§ TASK TO CARRY OUT
Only the lines from the one with "815x458 pixels." to the end of the material should be reproduced, exactly and in full, both ends included.

§ RECORDS PROVIDED
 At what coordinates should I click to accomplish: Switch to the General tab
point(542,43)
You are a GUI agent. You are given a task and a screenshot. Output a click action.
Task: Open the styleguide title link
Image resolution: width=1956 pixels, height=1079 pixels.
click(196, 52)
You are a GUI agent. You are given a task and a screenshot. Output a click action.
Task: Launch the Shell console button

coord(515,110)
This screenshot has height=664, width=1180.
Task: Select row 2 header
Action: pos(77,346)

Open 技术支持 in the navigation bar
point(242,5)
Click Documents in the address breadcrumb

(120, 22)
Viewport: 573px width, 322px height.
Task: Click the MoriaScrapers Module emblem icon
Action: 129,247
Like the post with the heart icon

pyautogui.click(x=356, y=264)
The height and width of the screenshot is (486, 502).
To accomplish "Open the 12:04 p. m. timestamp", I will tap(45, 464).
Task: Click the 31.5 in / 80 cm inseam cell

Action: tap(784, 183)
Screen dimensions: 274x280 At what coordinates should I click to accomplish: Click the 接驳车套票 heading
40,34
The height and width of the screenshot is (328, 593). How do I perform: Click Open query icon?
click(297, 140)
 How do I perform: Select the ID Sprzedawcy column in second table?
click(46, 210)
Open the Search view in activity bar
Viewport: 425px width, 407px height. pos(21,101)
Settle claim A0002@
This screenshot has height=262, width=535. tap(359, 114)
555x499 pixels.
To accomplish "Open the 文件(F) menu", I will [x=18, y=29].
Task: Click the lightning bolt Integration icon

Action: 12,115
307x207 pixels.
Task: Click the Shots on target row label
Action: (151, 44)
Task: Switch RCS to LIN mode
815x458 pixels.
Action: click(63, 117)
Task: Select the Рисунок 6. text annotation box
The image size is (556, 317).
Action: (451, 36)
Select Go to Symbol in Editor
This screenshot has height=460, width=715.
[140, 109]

§ COMPLETED TASK
815x458 pixels.
Action: click(63, 117)
Task: Select the Рисунок 6. text annotation box
The image size is (556, 317).
Action: (451, 36)
Select Go to Symbol in Editor
This screenshot has height=460, width=715.
[140, 109]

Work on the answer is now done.